The case had already taken several turns before arriving at the nation’s top court: An Ontario Superior Court justice originally ordered the children returned to Germany on the strength of the parties’ intentions when they left Europe.
However, the mother won an appeal at the Divisional Court after arguing that they were settled here, before the Court of Appeal restored the order to send the children back to Germany. The province’s Office of the Children’s Lawyer intervened at the SCC, claiming the appeal court judgment was harmful to the children, who wished to stay in Canada.
The new test was not applied to the matter before the court, since the case was settled in Germany, where the mother won a judgment granting her sole custody, allowing her to come back with the children to Canada.
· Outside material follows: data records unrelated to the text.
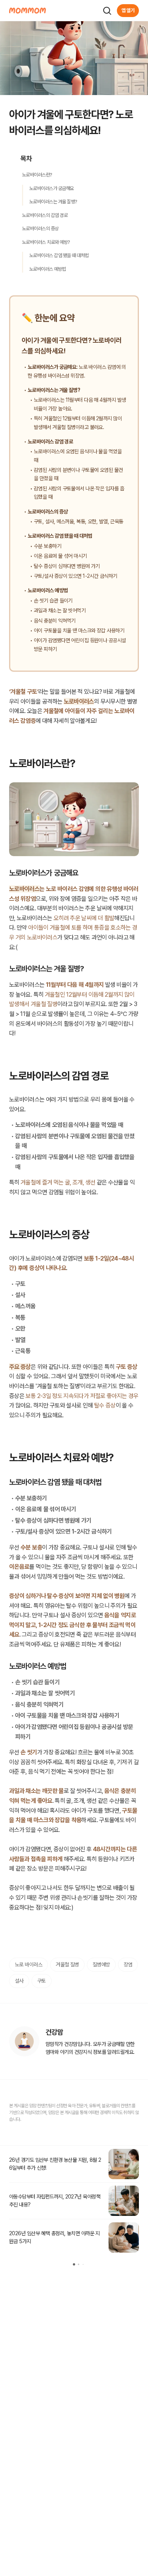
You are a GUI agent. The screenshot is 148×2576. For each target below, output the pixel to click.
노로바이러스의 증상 (40, 228)
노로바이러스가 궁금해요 (51, 188)
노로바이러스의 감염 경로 (45, 215)
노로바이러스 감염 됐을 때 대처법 (59, 255)
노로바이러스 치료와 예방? (46, 242)
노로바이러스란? (37, 175)
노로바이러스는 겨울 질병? (53, 201)
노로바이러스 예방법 (47, 269)
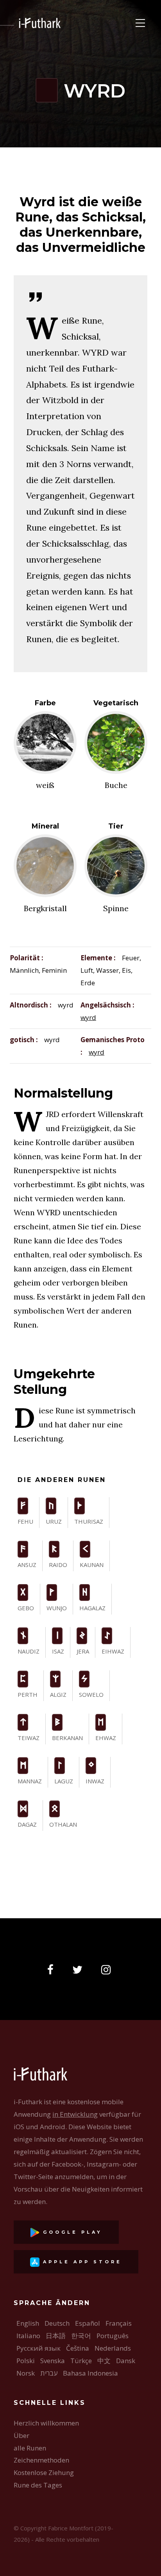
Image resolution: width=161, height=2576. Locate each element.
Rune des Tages (38, 2484)
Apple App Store (80, 2261)
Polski (25, 2360)
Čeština (77, 2348)
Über (21, 2435)
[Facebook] (52, 1970)
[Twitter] (79, 1970)
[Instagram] (108, 1970)
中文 (104, 2360)
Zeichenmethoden (41, 2460)
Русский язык (38, 2348)
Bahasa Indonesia (90, 2373)
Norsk (25, 2373)
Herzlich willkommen (46, 2422)
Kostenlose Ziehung (44, 2472)
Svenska (52, 2360)
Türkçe (81, 2360)
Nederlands (113, 2348)
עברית (48, 2373)
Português (113, 2335)
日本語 (56, 2335)
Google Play (70, 2232)
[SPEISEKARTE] (140, 23)
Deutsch (57, 2323)
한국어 (81, 2335)
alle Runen (30, 2447)
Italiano (28, 2335)
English (27, 2323)
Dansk (125, 2360)
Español (87, 2323)
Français (119, 2323)
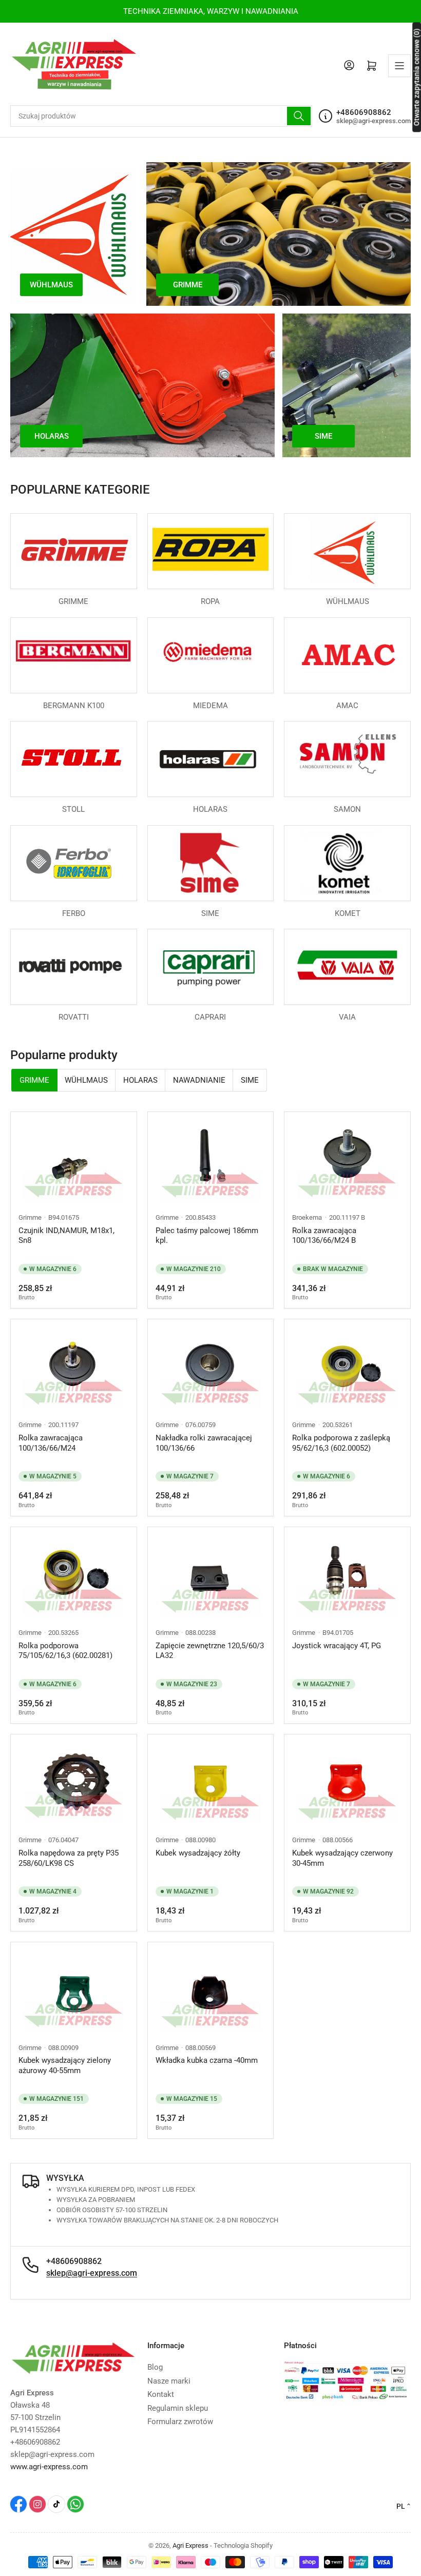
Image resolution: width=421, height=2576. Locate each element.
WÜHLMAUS (347, 601)
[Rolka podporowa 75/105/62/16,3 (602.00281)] (73, 1576)
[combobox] (161, 116)
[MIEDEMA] (210, 655)
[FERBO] (73, 863)
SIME (210, 913)
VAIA (347, 1017)
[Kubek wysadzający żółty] (211, 1783)
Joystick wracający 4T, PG (336, 1645)
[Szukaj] (299, 116)
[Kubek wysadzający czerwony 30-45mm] (347, 1783)
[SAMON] (347, 759)
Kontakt (160, 2394)
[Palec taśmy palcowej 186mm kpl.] (211, 1161)
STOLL (73, 809)
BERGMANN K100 (73, 705)
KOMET (347, 913)
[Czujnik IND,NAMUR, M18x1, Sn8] (73, 1161)
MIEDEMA (210, 705)
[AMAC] (347, 655)
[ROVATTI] (73, 967)
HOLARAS (210, 809)
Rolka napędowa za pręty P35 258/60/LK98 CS (68, 1858)
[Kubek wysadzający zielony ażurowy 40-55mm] (73, 1991)
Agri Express (190, 2545)
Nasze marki (168, 2381)
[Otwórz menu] (399, 65)
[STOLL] (73, 759)
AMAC (347, 705)
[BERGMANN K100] (73, 655)
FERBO (73, 913)
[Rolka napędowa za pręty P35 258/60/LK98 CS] (73, 1783)
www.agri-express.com (49, 2466)
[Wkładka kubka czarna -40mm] (211, 1991)
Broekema (307, 1217)
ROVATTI (74, 1017)
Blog (155, 2367)
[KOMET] (347, 863)
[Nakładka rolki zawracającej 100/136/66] (211, 1368)
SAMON (347, 809)
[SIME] (210, 863)
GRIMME (73, 601)
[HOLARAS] (210, 759)
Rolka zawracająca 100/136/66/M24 (50, 1443)
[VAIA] (347, 967)
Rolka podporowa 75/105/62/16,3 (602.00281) (65, 1651)
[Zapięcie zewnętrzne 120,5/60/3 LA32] (211, 1576)
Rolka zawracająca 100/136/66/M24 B (324, 1235)
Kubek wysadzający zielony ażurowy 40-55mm (64, 2065)
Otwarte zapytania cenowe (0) (416, 77)
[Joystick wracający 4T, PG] (347, 1576)
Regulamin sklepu (177, 2408)
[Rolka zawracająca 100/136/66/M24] (73, 1368)
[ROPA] (210, 551)
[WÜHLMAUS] (347, 551)
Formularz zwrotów (180, 2421)
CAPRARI (210, 1017)
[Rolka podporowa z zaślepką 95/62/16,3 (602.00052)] (347, 1368)
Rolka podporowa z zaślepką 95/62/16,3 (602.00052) (341, 1443)
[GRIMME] (73, 551)
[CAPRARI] (210, 967)
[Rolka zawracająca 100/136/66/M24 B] (347, 1161)
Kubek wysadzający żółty (198, 1853)
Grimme (30, 1217)
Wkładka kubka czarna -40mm (207, 2060)
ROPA (210, 601)
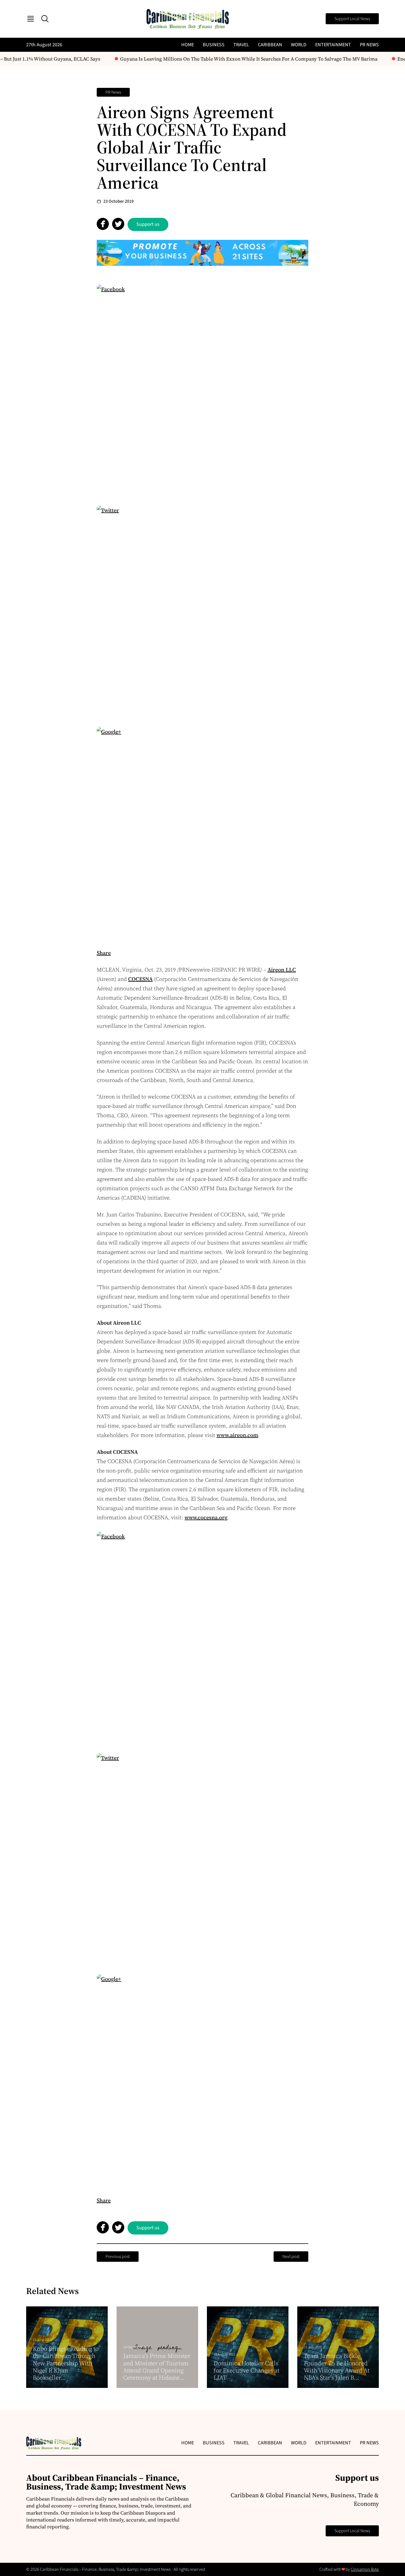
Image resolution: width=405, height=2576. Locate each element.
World (298, 44)
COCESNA (140, 979)
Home (187, 44)
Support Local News (352, 19)
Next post (290, 2257)
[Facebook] (202, 390)
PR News (369, 44)
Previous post (118, 2257)
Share (104, 953)
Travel (241, 44)
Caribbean (270, 44)
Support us (148, 224)
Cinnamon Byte (365, 2569)
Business (214, 44)
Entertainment (333, 44)
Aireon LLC (282, 970)
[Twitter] (202, 611)
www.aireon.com (237, 1435)
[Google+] (202, 833)
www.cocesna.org (206, 1517)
Sullivan, who was not involved in the matter and comments generally, says he agrees with the pointedly worded dissent by three of the top court’s judges, who warned that the uncertainty generated by the majority’s “ad hoc approach benefits would-be abductors.”
He says the decision stands in stark contrast to the top court’s recent judgment in R v. Jordan, where a majority of the justices imposed strict deadlines for criminal matters to get to trial without risking dismissal for delay.
“The Supreme Court didn’t offer any solutions in Jordan, but just seemed to be saying ‘speed things up,’” Sullivan says. “Now they’re throwing this kind of case, which is just going to open up more discussions between lawyers, greater conflict and more litigation that will take up more court time in Superior Courts.”